→ **Work to complete**
Below are the records. Copy the lines from the one containing "This screenshot has height=293, width=484." through the end of the records, both ends included, and leave the pictures out of your answer.

→ **Items**
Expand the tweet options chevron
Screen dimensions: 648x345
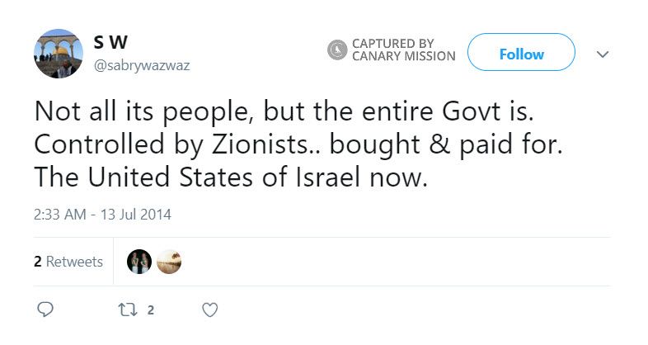(x=603, y=54)
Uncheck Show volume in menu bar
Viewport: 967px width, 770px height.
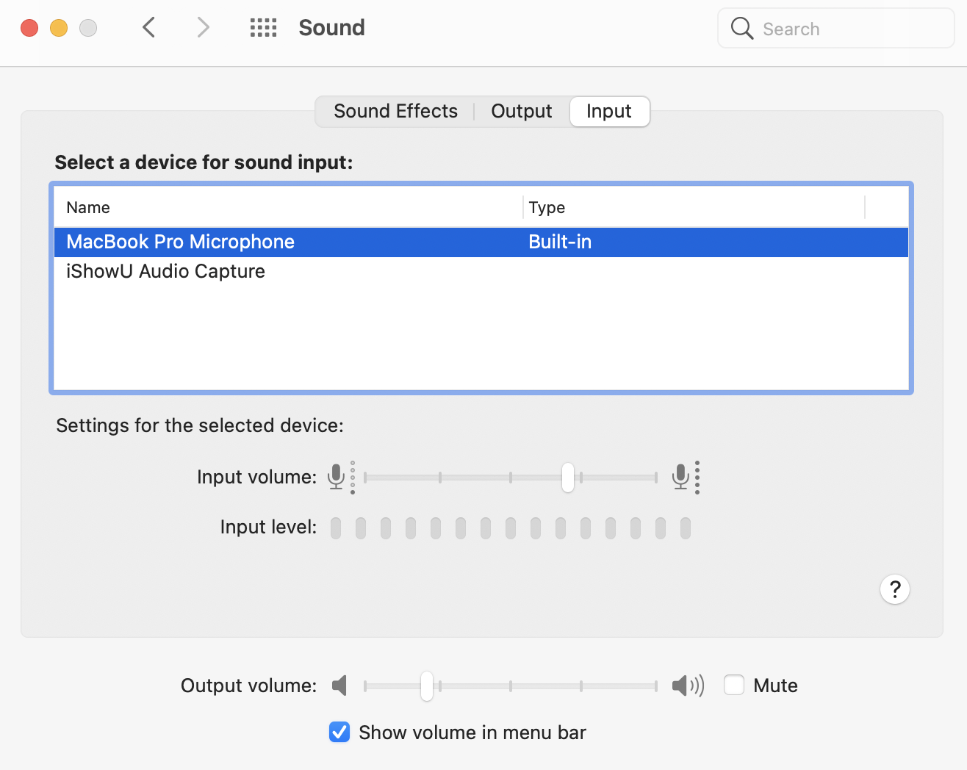(x=339, y=733)
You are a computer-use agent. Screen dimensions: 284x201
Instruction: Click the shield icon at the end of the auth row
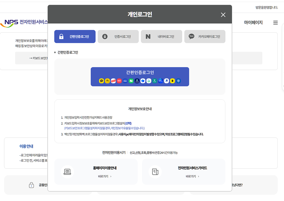point(178,81)
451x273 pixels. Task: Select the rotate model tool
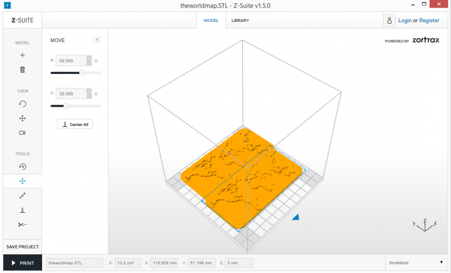tap(22, 166)
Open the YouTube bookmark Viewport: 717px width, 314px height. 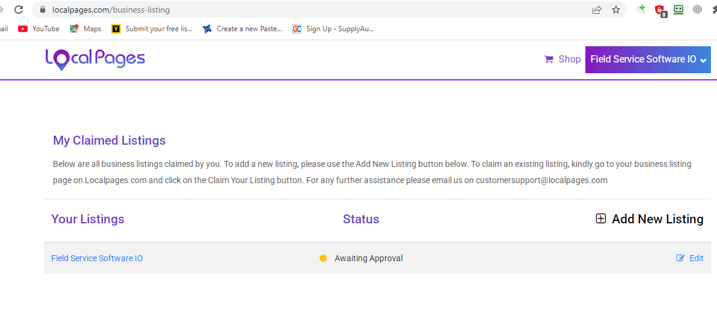(x=39, y=29)
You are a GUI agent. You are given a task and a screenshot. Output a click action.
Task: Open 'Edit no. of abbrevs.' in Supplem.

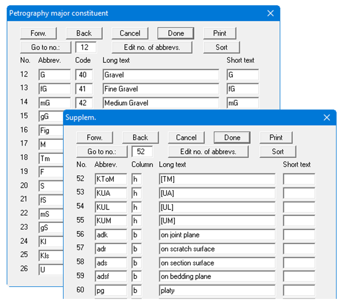[x=208, y=152]
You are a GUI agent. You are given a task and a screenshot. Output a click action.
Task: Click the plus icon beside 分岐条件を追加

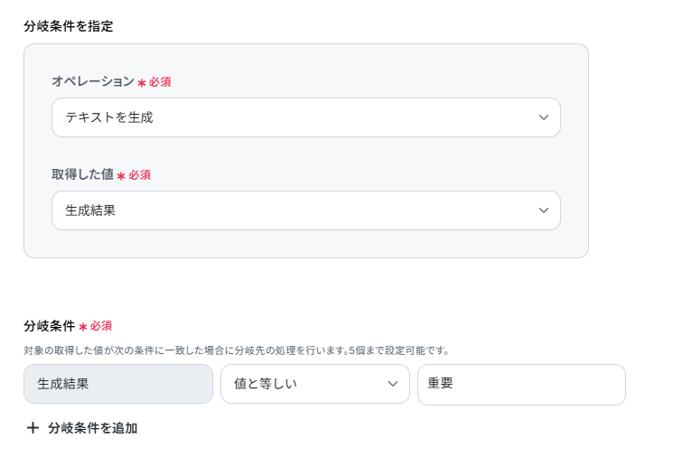pyautogui.click(x=33, y=428)
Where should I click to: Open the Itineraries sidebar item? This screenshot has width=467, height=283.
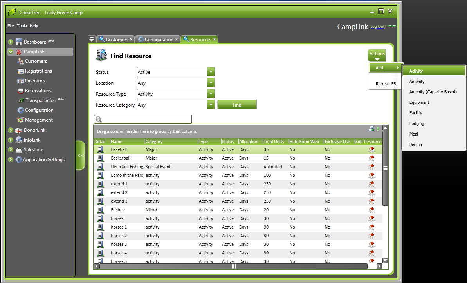(x=35, y=81)
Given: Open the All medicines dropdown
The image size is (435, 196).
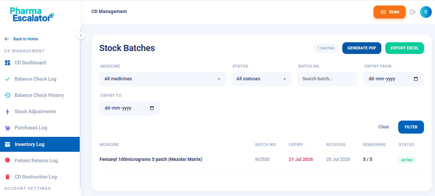Looking at the screenshot, I should [163, 79].
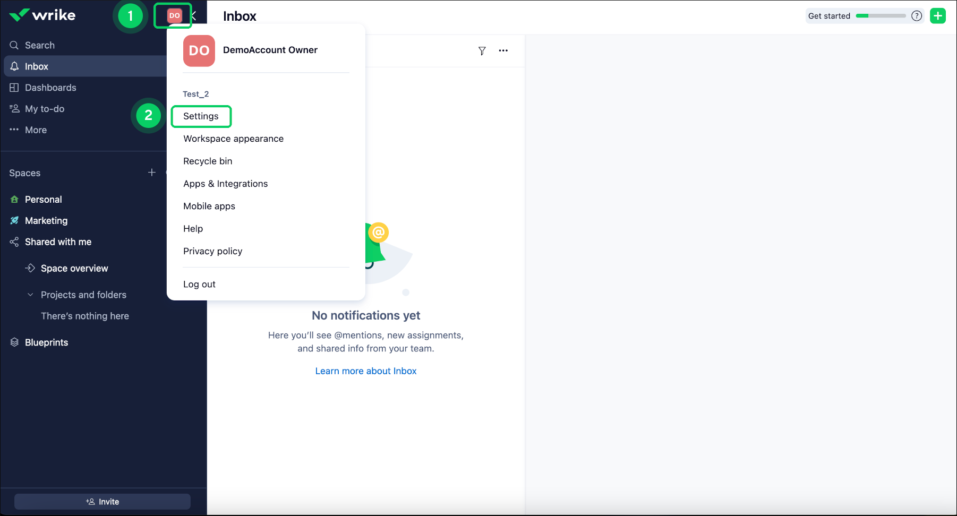Click the Get started progress bar

(x=881, y=16)
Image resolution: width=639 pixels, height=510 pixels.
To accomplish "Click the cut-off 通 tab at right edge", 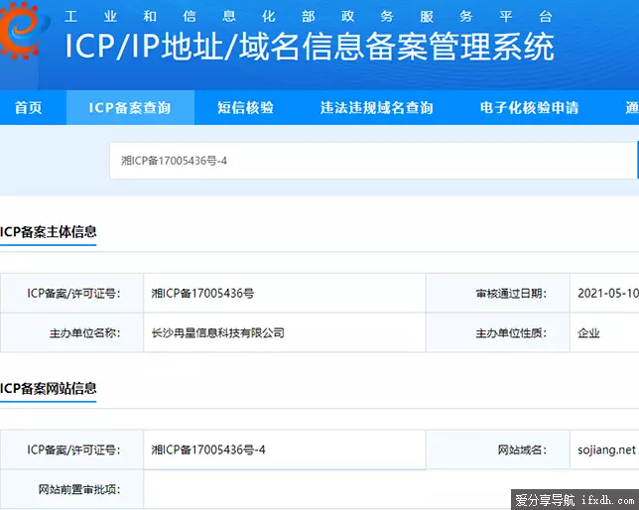I will [631, 108].
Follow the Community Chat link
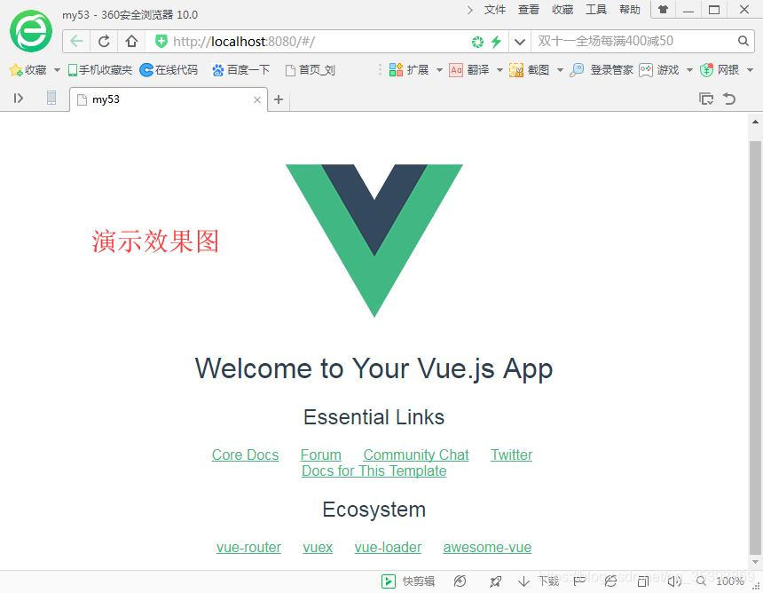763x593 pixels. click(x=416, y=455)
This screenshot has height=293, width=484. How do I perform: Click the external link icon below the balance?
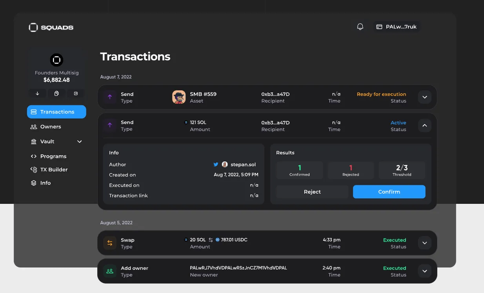[76, 93]
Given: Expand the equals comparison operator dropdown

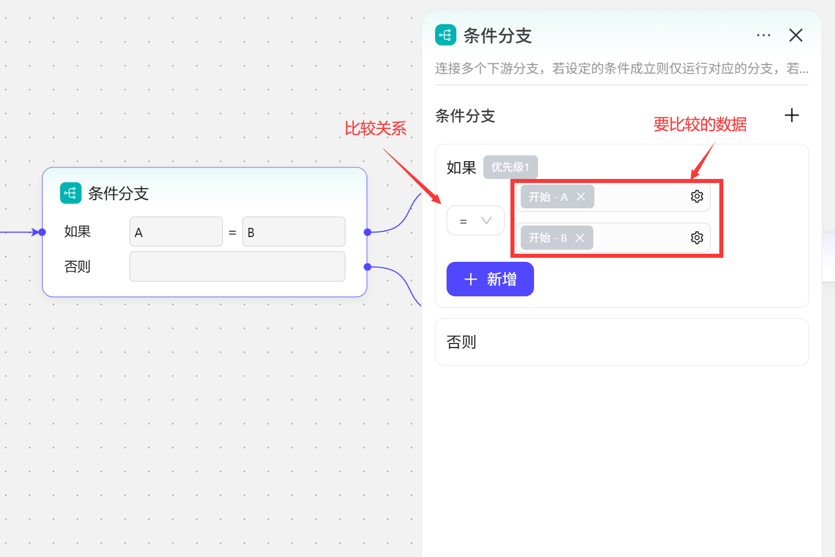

→ **Response**
This screenshot has height=293, width=484. How do I perform: Click the external link icon below the balance?
[76, 93]
Given: Expand the equals comparison operator dropdown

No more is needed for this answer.